Instead of companies selling items to consumers, consumers are now selling items among themselves, with a common mechanism of achieving this being the auction. In fact, auctioning allows for a departure from the fixed price model, which some regard as too rigid to be able to respond rapidly to supply and demand fluctuations and changes. The pervasiveness and ubiquity of the Internet has played a pivotal role in catalysing the widespread acceptance of such a variable pricing model.

Internet auctions exhibit characteristics which are not often shared with conventional auctions, e.g., auctions of fixed duration which encourage sniping (bidders submit their bids moments before the close of an auction thereby preventing other bidders from submitting counter-bids), the acceptance of multiple bids in a single auction, and a maximum threshold whereby the auction will terminate at that price point. Due to lack of regulation, the size of the market and the volume of bidders and sellers, Internet auctions are better suited to incorporating algorithms of increased complexity as opposed to the more established procedures at traditional auction houses. For example, while eBay runs what essentially amounts to an English auction with a fixed duration, Swoopo runs what is known as a penny auction, where each bid incurs a fee and also extends the length of the auction by a short amount (10-20 seconds).

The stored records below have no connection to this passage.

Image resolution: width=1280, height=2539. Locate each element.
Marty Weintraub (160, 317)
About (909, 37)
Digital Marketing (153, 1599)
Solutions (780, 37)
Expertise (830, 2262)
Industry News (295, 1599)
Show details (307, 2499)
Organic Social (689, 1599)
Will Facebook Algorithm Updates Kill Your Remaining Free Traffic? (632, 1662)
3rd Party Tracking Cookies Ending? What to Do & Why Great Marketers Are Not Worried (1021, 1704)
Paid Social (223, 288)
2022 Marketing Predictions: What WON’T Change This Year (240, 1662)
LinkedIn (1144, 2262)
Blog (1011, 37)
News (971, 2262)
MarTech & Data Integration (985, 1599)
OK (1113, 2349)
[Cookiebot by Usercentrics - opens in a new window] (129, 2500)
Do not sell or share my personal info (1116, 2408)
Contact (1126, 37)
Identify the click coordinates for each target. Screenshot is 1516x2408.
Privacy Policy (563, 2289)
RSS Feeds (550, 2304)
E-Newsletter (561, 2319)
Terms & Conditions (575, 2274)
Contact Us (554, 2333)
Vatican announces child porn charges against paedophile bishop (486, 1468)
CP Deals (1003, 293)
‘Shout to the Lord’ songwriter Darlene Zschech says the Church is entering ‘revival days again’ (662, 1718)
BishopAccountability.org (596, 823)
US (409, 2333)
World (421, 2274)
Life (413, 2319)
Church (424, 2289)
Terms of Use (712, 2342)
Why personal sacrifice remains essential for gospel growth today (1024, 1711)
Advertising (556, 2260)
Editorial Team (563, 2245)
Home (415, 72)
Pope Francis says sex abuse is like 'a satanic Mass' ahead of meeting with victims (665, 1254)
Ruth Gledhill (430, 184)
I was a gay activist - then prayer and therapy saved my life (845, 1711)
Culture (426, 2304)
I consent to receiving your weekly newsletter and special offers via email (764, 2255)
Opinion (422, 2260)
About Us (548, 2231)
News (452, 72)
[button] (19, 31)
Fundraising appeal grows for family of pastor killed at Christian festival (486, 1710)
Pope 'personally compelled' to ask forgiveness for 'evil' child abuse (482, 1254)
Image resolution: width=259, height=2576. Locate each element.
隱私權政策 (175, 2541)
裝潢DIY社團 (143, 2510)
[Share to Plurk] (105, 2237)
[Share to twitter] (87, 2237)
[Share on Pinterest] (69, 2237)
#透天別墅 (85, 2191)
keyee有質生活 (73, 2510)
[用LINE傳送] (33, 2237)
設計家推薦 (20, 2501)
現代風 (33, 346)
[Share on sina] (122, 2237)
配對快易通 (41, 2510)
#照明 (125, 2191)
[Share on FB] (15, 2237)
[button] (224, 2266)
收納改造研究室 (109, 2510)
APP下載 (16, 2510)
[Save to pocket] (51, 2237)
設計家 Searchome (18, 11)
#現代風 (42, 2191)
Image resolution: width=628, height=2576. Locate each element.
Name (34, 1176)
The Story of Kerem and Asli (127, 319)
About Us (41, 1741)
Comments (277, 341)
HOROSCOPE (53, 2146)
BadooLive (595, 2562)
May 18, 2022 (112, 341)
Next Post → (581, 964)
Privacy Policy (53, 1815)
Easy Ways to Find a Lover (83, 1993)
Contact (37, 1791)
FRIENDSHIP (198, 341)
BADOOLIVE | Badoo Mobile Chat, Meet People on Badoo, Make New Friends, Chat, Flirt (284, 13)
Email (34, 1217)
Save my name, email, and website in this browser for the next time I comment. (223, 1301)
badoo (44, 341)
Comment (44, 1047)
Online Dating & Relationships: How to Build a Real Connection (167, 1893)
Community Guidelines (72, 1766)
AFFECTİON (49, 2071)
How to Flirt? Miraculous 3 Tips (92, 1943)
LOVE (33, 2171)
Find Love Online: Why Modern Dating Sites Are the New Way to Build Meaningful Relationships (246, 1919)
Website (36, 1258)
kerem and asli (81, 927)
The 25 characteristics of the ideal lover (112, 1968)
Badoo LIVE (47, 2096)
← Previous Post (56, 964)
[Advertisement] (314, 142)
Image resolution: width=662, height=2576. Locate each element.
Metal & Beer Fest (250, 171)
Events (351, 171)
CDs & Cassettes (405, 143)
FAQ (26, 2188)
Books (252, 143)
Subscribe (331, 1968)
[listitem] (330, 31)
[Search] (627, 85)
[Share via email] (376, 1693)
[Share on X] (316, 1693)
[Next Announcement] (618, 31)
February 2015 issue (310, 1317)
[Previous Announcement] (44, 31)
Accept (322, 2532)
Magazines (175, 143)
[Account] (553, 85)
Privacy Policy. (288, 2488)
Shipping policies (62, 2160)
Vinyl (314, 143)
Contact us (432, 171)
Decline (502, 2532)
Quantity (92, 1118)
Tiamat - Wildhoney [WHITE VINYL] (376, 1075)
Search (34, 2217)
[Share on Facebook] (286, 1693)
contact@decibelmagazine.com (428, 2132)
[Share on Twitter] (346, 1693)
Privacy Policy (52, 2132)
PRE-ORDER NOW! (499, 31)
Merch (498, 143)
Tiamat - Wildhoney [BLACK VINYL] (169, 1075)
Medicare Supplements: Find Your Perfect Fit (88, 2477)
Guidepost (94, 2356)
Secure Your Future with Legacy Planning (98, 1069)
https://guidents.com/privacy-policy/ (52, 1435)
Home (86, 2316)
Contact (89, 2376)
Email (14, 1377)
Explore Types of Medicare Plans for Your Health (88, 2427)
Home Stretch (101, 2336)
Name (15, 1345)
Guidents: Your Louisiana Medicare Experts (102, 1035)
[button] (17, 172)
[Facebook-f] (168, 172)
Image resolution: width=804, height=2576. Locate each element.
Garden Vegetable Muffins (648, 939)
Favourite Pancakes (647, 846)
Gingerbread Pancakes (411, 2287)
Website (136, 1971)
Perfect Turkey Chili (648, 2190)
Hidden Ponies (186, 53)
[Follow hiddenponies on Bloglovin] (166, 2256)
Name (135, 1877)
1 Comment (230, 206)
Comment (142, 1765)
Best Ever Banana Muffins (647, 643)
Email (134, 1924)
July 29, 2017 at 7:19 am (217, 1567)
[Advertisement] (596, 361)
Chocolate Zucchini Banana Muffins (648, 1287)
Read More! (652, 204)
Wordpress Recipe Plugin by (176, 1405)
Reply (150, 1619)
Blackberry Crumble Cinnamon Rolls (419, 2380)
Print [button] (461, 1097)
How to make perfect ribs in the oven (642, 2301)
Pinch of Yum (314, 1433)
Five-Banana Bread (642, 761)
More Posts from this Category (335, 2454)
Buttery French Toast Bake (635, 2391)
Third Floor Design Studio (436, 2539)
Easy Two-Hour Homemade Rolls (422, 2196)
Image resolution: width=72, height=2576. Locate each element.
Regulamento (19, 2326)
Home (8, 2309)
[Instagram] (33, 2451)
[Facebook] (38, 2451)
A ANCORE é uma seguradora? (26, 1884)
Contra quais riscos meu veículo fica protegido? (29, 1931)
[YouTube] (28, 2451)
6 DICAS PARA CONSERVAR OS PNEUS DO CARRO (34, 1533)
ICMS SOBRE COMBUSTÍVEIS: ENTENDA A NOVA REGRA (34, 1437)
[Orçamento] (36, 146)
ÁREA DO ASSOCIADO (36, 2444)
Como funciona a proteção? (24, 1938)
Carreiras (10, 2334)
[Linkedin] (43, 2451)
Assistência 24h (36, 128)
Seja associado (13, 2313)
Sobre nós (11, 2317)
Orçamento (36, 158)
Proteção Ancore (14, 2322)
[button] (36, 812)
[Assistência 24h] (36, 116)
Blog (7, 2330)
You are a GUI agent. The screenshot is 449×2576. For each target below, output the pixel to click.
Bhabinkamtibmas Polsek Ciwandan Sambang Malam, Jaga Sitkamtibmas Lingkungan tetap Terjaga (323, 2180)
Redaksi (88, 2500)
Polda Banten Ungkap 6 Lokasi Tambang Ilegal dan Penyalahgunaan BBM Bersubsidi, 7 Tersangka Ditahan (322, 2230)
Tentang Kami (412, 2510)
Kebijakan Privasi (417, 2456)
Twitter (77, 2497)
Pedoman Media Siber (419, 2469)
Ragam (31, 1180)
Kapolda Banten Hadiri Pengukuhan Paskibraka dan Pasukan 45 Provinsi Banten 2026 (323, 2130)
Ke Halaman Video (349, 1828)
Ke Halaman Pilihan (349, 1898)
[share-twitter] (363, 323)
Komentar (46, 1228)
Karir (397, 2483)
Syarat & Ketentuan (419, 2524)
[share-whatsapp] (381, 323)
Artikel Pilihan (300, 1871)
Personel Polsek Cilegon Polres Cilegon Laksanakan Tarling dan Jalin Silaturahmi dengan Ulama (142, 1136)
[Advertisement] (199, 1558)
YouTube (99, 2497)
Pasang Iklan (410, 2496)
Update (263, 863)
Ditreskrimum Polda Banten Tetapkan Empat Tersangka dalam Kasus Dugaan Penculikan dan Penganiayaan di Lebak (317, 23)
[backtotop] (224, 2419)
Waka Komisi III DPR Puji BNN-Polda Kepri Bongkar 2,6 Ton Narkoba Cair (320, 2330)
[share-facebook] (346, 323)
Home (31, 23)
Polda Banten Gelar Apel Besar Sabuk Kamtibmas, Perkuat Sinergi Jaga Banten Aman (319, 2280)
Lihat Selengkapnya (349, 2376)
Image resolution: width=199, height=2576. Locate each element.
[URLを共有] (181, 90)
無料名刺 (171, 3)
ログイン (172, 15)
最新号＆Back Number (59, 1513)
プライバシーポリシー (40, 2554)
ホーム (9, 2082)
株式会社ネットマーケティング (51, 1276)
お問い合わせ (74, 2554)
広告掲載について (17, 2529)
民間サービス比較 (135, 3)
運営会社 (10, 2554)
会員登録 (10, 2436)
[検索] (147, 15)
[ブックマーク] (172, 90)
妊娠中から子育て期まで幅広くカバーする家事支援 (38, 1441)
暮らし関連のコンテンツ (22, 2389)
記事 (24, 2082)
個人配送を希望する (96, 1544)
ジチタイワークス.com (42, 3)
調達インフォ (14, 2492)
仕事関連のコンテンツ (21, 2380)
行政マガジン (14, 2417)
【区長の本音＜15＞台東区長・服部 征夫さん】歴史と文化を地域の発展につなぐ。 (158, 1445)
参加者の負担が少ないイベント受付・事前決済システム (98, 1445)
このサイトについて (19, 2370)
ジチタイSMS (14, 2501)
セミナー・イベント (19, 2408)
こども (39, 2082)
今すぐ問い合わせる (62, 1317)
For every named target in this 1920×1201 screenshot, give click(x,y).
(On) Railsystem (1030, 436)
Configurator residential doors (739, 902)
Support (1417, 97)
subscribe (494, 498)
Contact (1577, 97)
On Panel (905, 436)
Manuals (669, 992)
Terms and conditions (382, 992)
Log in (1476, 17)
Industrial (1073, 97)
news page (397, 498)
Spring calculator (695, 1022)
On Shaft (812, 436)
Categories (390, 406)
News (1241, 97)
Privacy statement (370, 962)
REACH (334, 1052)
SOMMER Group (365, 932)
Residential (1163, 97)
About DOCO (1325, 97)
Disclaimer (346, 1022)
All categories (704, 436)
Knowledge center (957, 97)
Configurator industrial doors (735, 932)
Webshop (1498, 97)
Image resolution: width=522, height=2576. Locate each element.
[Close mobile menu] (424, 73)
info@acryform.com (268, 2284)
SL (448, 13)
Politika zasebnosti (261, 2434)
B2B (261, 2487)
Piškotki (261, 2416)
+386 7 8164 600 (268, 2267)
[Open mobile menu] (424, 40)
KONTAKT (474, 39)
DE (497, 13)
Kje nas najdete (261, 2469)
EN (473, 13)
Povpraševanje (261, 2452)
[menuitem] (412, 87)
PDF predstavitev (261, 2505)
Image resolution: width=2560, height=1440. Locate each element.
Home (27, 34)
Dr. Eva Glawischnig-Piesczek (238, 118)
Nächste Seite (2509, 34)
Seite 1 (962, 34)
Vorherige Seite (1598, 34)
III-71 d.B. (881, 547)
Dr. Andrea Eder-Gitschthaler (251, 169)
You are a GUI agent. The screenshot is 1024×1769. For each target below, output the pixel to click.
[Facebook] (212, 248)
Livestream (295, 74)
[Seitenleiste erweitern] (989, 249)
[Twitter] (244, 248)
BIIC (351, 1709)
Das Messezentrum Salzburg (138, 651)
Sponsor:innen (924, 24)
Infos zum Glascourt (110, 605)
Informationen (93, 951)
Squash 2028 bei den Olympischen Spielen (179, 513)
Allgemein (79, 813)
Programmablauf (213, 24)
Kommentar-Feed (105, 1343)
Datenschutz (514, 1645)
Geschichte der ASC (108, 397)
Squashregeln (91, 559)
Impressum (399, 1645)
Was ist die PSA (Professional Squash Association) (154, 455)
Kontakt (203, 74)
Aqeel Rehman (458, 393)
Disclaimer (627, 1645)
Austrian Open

One way to view an auction is to regard it as the determination of bidders' valuations by the seller with the hindrance of concealed information from bidders (Cowell, 2006). The value of the object being sold (or lot) can either be the same for everyone and bids will vary according to the accuracy of the information a bidder holds, or each bidder will have his own private valuation that is unaffected by the valuations of those around him, whether known to him or not. The Independent Private Values model (Parsons et al., 2011) include the assumptions of privacy and independence where the value of the commodity in question is private to the individual buyers, and that different buyers do not know the values other buyers attached to the commodity. In addition, these values are drawn from a common distribution, which is known to the buyers. In probabilistic terms, this essentially amounts to a series of values, which are independent and identically distributed. A common distribution used is the uniform distribution. In this paper, through the use of simulations, we show that the results of auctions, measured through metrics such as average auction income and average auction duration, remain largely insensitive to the underlying private value distribution because the auction incomes tend towards a similar value for high bid rates.

There has been substantial work done on auctions, with several books written on the topic (Cramton, 2006; Klemperer, 2004; Krishna, 2002; Milgrom, 2004). A stochastic number of bidders are studied in McAfee and McMillian (1987) where first-price sealed-bid auctions having constant absolute risk aversion is analysed. As a result of the stochastic analysis, the authors conclude that the seller should conceal the number of bids in order to maximise the selling price. Stochastic models of bid arrival characteristics are studied in Shmueli et al. (2007) and Russo et al. (2008) where the so-called BARISTA (Bid ARrivals InSTAges) model that makes use of non-homogeneous Poisson process is proposed. The probabilistic and statistical properties of these models are analysed and studied and the usefulness of these models for auction modelling is illustrated and discussed.